Fall Planting Guide: How to Keep Your Backyard Beautiful
When the heat of summer begins to fade, and cooler temperatures arrive it is an ideal time for fall planting. Get some fresh veggies growing and add some color with flowers that thrive in Autumn. Here are some ideas to get you started.
What to Grow in Fall
Anything in the cabbage family, including broccoli, cauliflower, kale, radishes, and arugula. Other veggies that do well include lettuce, spinach, chard, beets, and carrots. Be sure to plant your garden early to give the produce enough time to mature before the first Autumn frost.
When to do Fall Planting
On your seed packet, or in the seed catalog, there should be a number called “days to maturity.” This is how long it takes between sowing and harvest time, or between planting out a transplant and harvesting. Keep in mind that days become shorter in the fall and plants grow more slowly. Allow extra days so your plants can fully mature.
When to Grow Cool Weather Plants
Start your seedlings indoors, where you can control the temperature of the soil and air. Plant the seedlings outside when the nights cool down.

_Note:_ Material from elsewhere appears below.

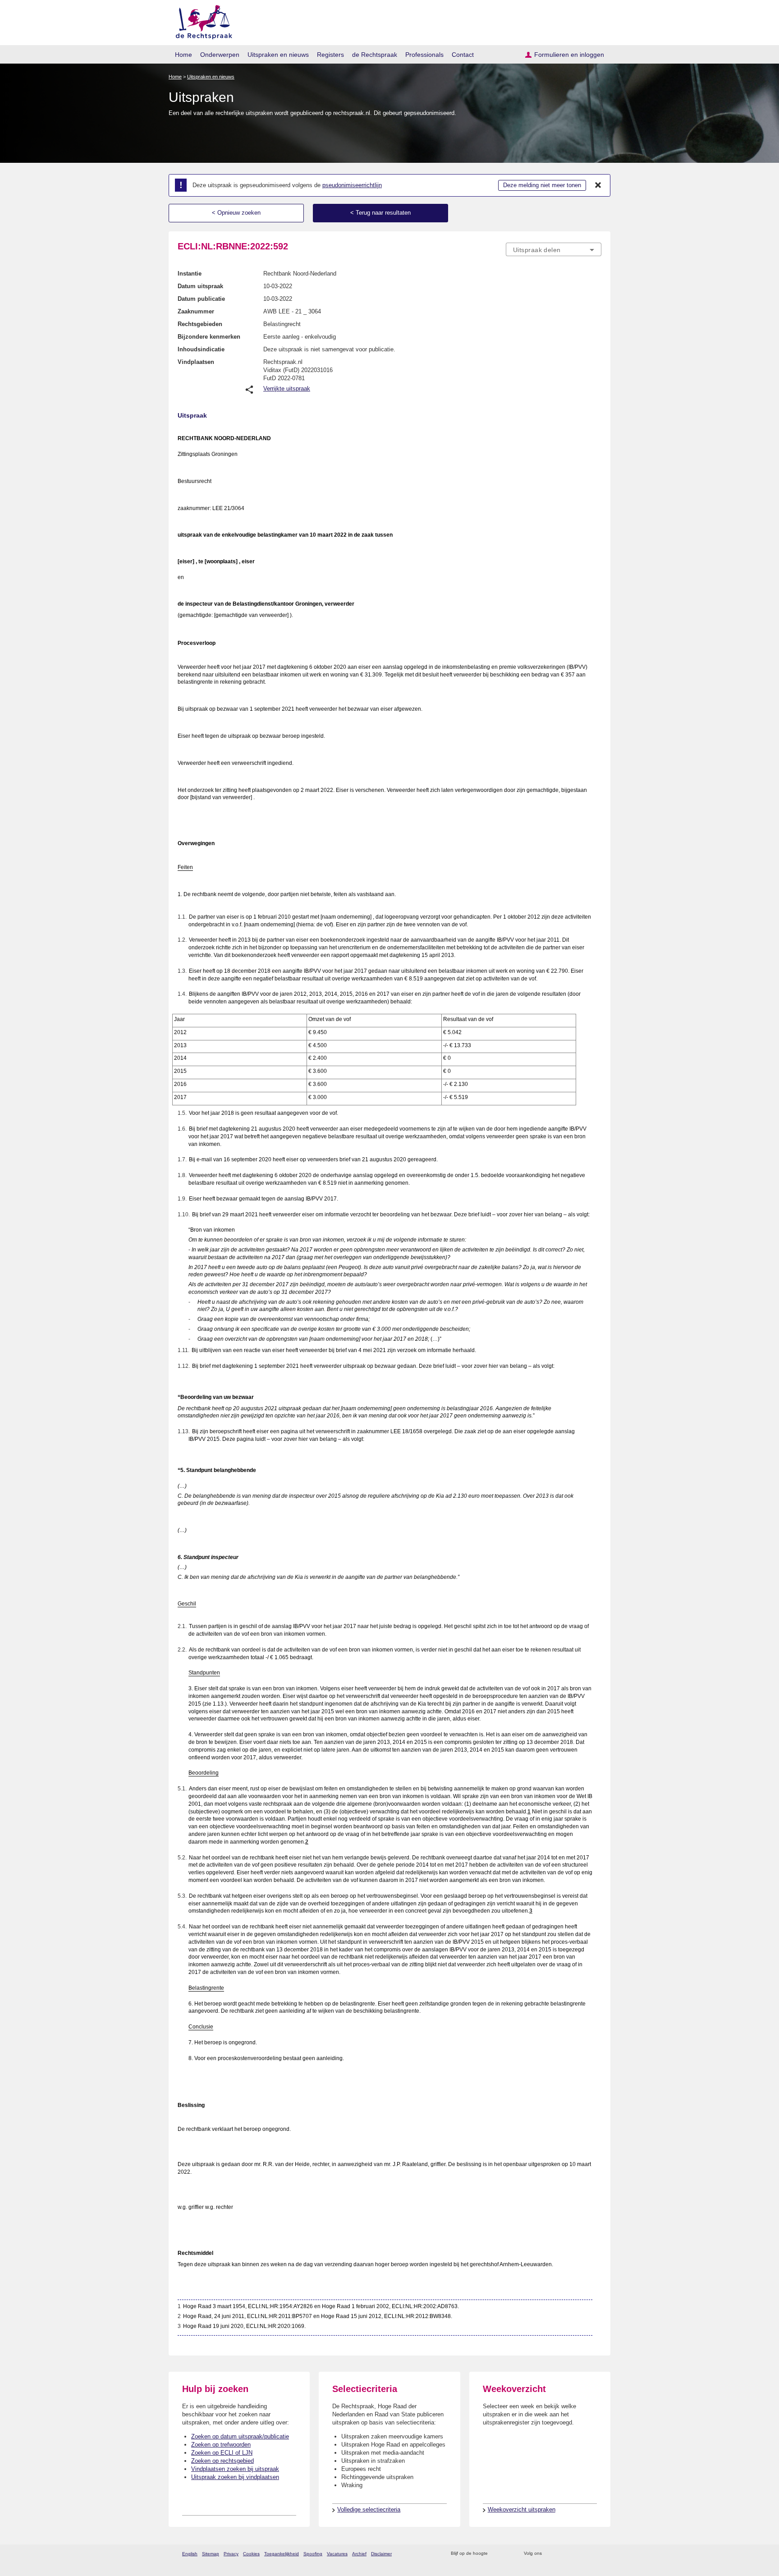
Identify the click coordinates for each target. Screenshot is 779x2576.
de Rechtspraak (374, 54)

If you choose to start your seedlings outdoors, plant your seeds in a shaded garden and transfer them to a sunny spot after the temperatures cool down. Be sure to water your seedlings frequently when it’s hot out.
Some plants grow quickly, including loose leaf lettuce, radishes and spinach. Start these in early September to obtain a good harvest. If your spinach grows to relative maturity before the first frost, it can last over the winter and give you a big harvest in the spring.
Pests can invade your crops while the weather is still warm. Harlequin bugs and various caterpillars love to munch on cabbage family plants. The easiest way to protect your plants is to use a floating row cover. This will keep pests out, act as a windbreak and extend the growing season by retaining heat.
Fall Plants that Pop
Colorful plants placed in containers on the deck or patio in the fall can make your outdoor space shine. Consider using native plants that are fully adapted to the climate and have natural defenses against local pests and diseases. Here are a few plants that are native to Maryland.
Petunia ‘Night Sky’. The indigo blue flowers are splashed with white specks. The plants need the warmth of the day and the much cooler temperatures at night.
Cardinal Flower. The brilliant red of the flowers bloom when most other perennials are fading in the summer heat. It can bloom into early fall.
Blue Mist Shrub. This plant has clusters of powder-blue flowers and blue-green leaves that bloom from late summer to early fall. It is perfect for the center of a container surrounded by smaller plants.
Mums. This popular perennial has flowers that come in a variety of colors. They look fabulous and grow great in beds, borders and containers. Be sure to transfer them to your garden before the first frost arrives.